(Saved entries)
↓

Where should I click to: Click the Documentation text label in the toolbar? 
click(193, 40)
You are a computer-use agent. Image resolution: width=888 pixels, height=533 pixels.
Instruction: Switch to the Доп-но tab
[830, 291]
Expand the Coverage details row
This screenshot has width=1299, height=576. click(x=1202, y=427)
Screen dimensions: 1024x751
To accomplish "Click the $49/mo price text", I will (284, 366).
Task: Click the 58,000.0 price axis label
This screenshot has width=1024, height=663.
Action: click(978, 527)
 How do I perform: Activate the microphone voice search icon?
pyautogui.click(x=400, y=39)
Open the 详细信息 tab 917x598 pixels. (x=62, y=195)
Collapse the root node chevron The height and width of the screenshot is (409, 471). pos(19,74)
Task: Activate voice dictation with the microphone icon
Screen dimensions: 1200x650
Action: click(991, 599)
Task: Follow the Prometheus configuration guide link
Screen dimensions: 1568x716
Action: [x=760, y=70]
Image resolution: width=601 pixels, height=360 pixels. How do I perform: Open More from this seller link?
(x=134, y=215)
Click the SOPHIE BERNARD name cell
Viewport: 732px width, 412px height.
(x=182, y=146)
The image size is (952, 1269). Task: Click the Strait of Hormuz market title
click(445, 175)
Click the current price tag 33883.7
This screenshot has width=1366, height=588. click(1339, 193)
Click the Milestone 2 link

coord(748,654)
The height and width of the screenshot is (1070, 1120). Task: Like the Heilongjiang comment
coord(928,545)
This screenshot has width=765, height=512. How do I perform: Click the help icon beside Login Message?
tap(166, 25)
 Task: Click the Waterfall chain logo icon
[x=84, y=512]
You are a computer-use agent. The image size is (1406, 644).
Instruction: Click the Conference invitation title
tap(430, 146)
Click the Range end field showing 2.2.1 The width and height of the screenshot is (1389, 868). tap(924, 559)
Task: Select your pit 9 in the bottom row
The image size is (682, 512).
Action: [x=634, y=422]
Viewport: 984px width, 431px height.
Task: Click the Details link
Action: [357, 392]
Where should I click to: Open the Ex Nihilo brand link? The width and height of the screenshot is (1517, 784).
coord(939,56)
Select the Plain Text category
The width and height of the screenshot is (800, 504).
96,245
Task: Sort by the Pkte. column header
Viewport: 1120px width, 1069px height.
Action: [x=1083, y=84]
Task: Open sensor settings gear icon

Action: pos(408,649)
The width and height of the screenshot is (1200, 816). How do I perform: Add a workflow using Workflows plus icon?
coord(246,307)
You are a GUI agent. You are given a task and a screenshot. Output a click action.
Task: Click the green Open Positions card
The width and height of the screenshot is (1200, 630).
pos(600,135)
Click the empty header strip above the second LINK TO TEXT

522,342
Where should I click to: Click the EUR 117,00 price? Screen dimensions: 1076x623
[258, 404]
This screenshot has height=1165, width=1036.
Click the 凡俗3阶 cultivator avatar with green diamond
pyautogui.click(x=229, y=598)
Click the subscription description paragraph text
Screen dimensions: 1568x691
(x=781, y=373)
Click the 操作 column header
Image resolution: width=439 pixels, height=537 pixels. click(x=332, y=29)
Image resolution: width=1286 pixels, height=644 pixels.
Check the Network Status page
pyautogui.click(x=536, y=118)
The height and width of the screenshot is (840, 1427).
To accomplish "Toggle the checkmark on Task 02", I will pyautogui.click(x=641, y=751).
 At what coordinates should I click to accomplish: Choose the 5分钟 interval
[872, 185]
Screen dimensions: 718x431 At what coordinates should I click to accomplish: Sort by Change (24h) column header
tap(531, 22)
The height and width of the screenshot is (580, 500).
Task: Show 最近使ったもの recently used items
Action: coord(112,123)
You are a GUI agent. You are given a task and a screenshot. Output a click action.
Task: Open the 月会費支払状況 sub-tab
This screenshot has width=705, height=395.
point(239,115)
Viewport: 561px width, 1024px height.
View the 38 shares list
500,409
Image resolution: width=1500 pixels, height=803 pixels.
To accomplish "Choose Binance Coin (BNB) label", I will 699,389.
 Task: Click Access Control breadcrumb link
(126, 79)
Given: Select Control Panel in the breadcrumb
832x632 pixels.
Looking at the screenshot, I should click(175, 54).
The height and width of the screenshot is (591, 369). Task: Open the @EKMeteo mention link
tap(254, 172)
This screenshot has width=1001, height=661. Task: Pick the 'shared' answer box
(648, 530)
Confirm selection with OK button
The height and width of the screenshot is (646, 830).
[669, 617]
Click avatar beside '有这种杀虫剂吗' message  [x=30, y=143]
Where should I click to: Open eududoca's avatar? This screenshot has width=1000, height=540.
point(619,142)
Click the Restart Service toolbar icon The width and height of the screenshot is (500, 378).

↑

Required work: Output each entry once again, exactly as shown above.

Result:
Where should I click to: Click the Documentation text label in the toolbar? 
click(193, 40)
You are a computer-use agent. Image resolution: width=888 pixels, height=533 pixels.
Instruction: Switch to the Доп-но tab
[830, 291]
Expand the Coverage details row
This screenshot has width=1299, height=576. click(x=1202, y=427)
Screen dimensions: 1024x751
To accomplish "Click the $49/mo price text", I will (284, 366).
Task: Click the 58,000.0 price axis label
This screenshot has width=1024, height=663.
Action: click(978, 527)
 How do I perform: Activate the microphone voice search icon?
pyautogui.click(x=400, y=39)
Open the 详细信息 tab 917x598 pixels. (x=62, y=195)
Collapse the root node chevron The height and width of the screenshot is (409, 471). pos(19,74)
Task: Activate voice dictation with the microphone icon
Screen dimensions: 1200x650
Action: click(991, 599)
Task: Follow the Prometheus configuration guide link
Screen dimensions: 1568x716
Action: [x=760, y=70]
Image resolution: width=601 pixels, height=360 pixels. How do I perform: Open More from this seller link?
(x=134, y=215)
Click the SOPHIE BERNARD name cell
Viewport: 732px width, 412px height.
(x=182, y=146)
The image size is (952, 1269). Task: Click the Strait of Hormuz market title
click(445, 175)
Click the current price tag 33883.7
This screenshot has width=1366, height=588. click(1339, 193)
Click the Milestone 2 link

coord(748,654)
The height and width of the screenshot is (1070, 1120). Task: Like the Heilongjiang comment
coord(928,545)
This screenshot has width=765, height=512. How do I perform: Click the help icon beside Login Message?
tap(166, 25)
 Task: Click the Waterfall chain logo icon
[x=84, y=512]
You are a computer-use agent. The image size is (1406, 644).
Instruction: Click the Conference invitation title
tap(430, 146)
Click the Range end field showing 2.2.1 The width and height of the screenshot is (1389, 868). tap(924, 559)
Task: Select your pit 9 in the bottom row
The image size is (682, 512).
Action: [x=634, y=422]
Viewport: 984px width, 431px height.
Task: Click the Details link
Action: [357, 392]
Where should I click to: Open the Ex Nihilo brand link? The width and height of the screenshot is (1517, 784).
coord(939,56)
Select the Plain Text category
The width and height of the screenshot is (800, 504).
96,245
Task: Sort by the Pkte. column header
Viewport: 1120px width, 1069px height.
Action: [x=1083, y=84]
Task: Open sensor settings gear icon

Action: pos(408,649)
The width and height of the screenshot is (1200, 816). How do I perform: Add a workflow using Workflows plus icon?
coord(246,307)
You are a GUI agent. You are given a task and a screenshot. Output a click action.
Task: Click the green Open Positions card
The width and height of the screenshot is (1200, 630).
pos(600,135)
Click the empty header strip above the second LINK TO TEXT

522,342
Where should I click to: Click the EUR 117,00 price? Screen dimensions: 1076x623
[258, 404]
This screenshot has height=1165, width=1036.
Click the 凡俗3阶 cultivator avatar with green diamond
pyautogui.click(x=229, y=598)
Click the subscription description paragraph text
Screen dimensions: 1568x691
(x=781, y=373)
Click the 操作 column header
Image resolution: width=439 pixels, height=537 pixels. click(x=332, y=29)
Image resolution: width=1286 pixels, height=644 pixels.
Check the Network Status page
pyautogui.click(x=536, y=118)
The height and width of the screenshot is (840, 1427).
To accomplish "Toggle the checkmark on Task 02", I will pyautogui.click(x=641, y=751).
 At what coordinates should I click to accomplish: Choose the 5分钟 interval
[872, 185]
Screen dimensions: 718x431 At what coordinates should I click to accomplish: Sort by Change (24h) column header
tap(531, 22)
The height and width of the screenshot is (580, 500).
Task: Show 最近使ったもの recently used items
Action: coord(112,123)
You are a GUI agent. You are given a task and a screenshot. Output a click action.
Task: Open the 月会費支払状況 sub-tab
This screenshot has width=705, height=395.
point(239,115)
Viewport: 561px width, 1024px height.
View the 38 shares list
500,409
Image resolution: width=1500 pixels, height=803 pixels.
To accomplish "Choose Binance Coin (BNB) label", I will 699,389.
 Task: Click Access Control breadcrumb link
(126, 79)
Given: Select Control Panel in the breadcrumb
832x632 pixels.
Looking at the screenshot, I should click(175, 54).
The height and width of the screenshot is (591, 369). Task: Open the @EKMeteo mention link
tap(254, 172)
This screenshot has width=1001, height=661. Task: Pick the 'shared' answer box
(648, 530)
Confirm selection with OK button
The height and width of the screenshot is (646, 830).
[669, 617]
Click avatar beside '有这种杀虫剂吗' message  [x=30, y=143]
Where should I click to: Open eududoca's avatar? This screenshot has width=1000, height=540.
point(619,142)
Click the Restart Service toolbar icon The width and height of the screenshot is (500, 378).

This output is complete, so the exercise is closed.